La villa de Scaurus à Pompéi était même décorée de mosaïques représentant ces urcei, une sorte de publicité avant l’heure ! Et oui, il y avait bien une fabrique de garum à Pompéi en 79 après J.-C., juste avant l’éruption du Vésuve. De quoi laisser un parfum… persistant dans l’histoire.
Le Garum Aujourd’hui : Un Héritage… Olfactif ?
Alors, quel goût avait le garum ? On dit que sa saveur se rapprocherait de celle du nuoc-mâm vietnamien ou de l’allec du surströmming suédois, ce fameux hareng fermenté dont l’odeur fait fuir les Suédois eux-mêmes. Ça donne envie, n’est-ce pas ?

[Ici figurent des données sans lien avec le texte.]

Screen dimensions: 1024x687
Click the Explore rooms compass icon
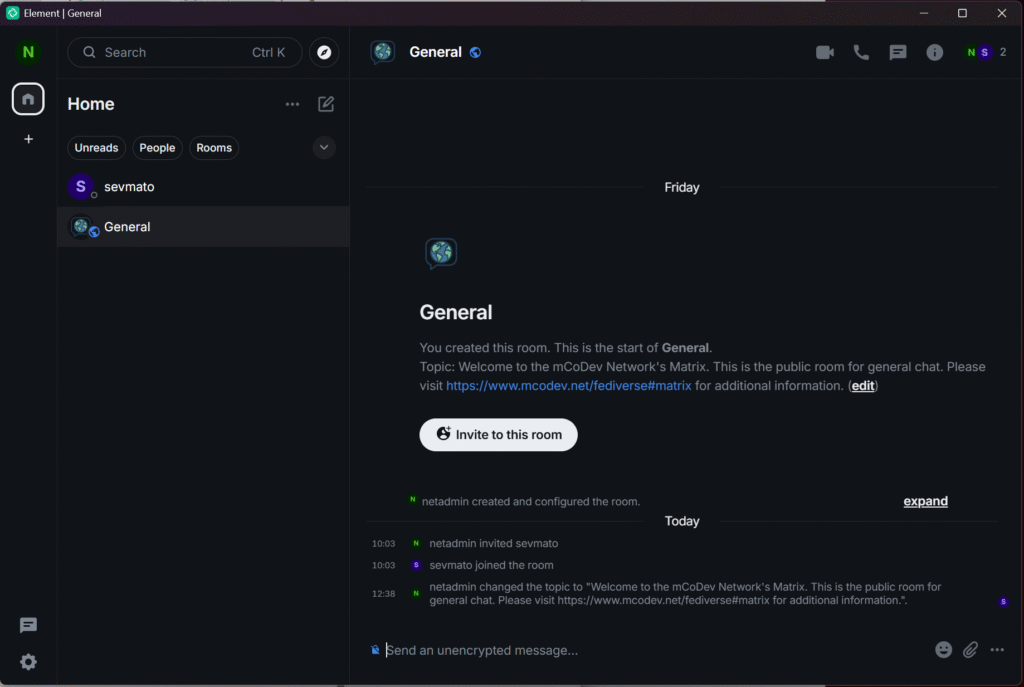pyautogui.click(x=323, y=53)
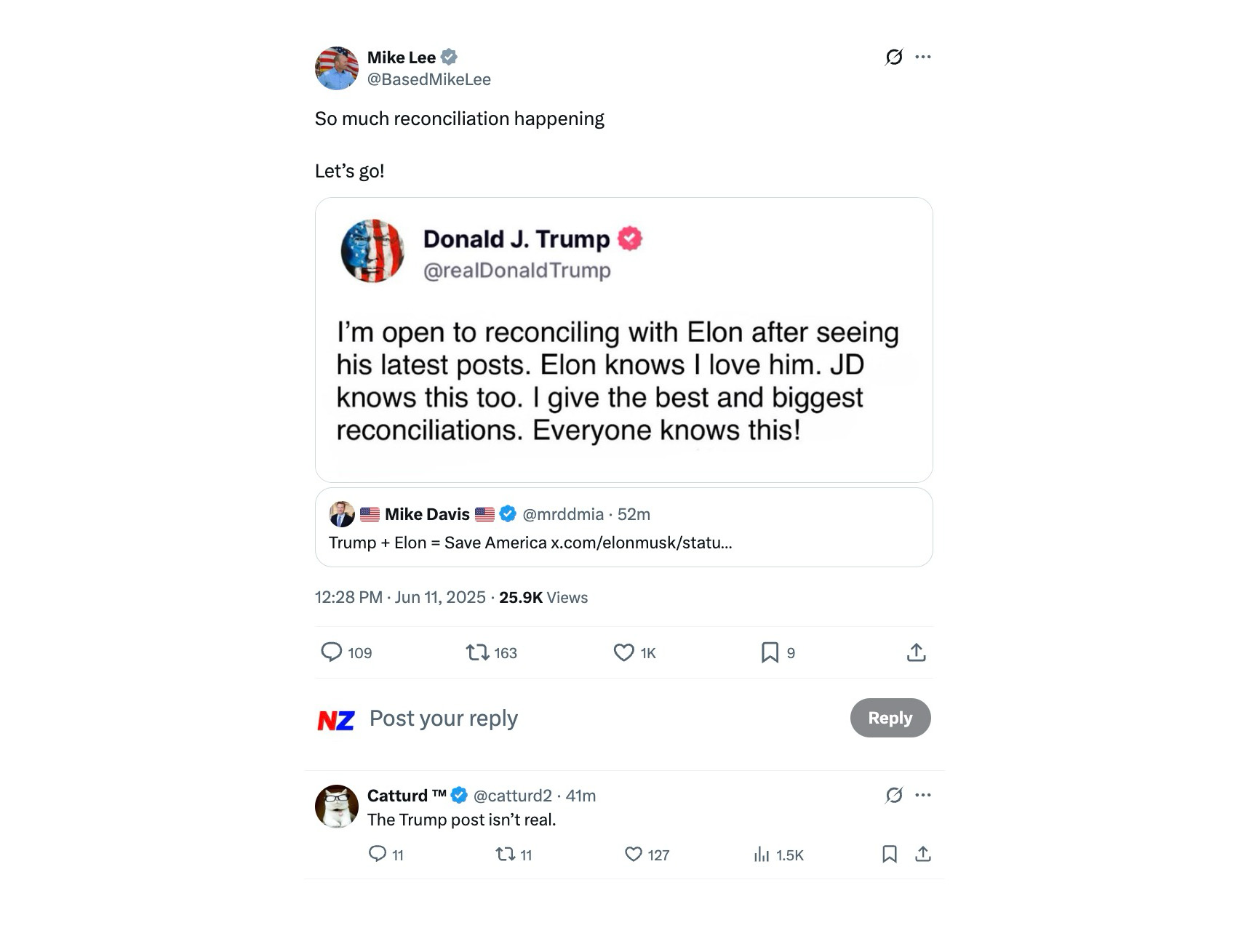Open Mike Lee's profile avatar
1249x952 pixels.
coord(337,68)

Le garum est aussi considéré comme l’ancêtre du pissalat niçois, une pâte de sardines et d’anchois aromatisée, et de la colatura di alici de Campanie, une autre sauce de poisson fermenté italienne.
Des archéologues, comme Sally Grainger, ont même tenté de refabriquer du garum selon les méthodes antiques. Pour la science, bien sûr… et peut-être aussi pour les amateurs de sensations fortes olfactives et gustatives.
Le Garum dans la Fiction : Même Astérix S’y Met !
Et pour finir sur une note plus légère, saviez-vous que le garum a même fait une apparition dans Astérix ? Dans l’album Astérix et la Transitalique, la marque de garum Lupus (« loup » en latin), avec son slogan « Garum Lupus, le condiment des champions », est le sponsor d’une course de chars. La preuve que le garum avait une image… euh… dynamique, à l’époque !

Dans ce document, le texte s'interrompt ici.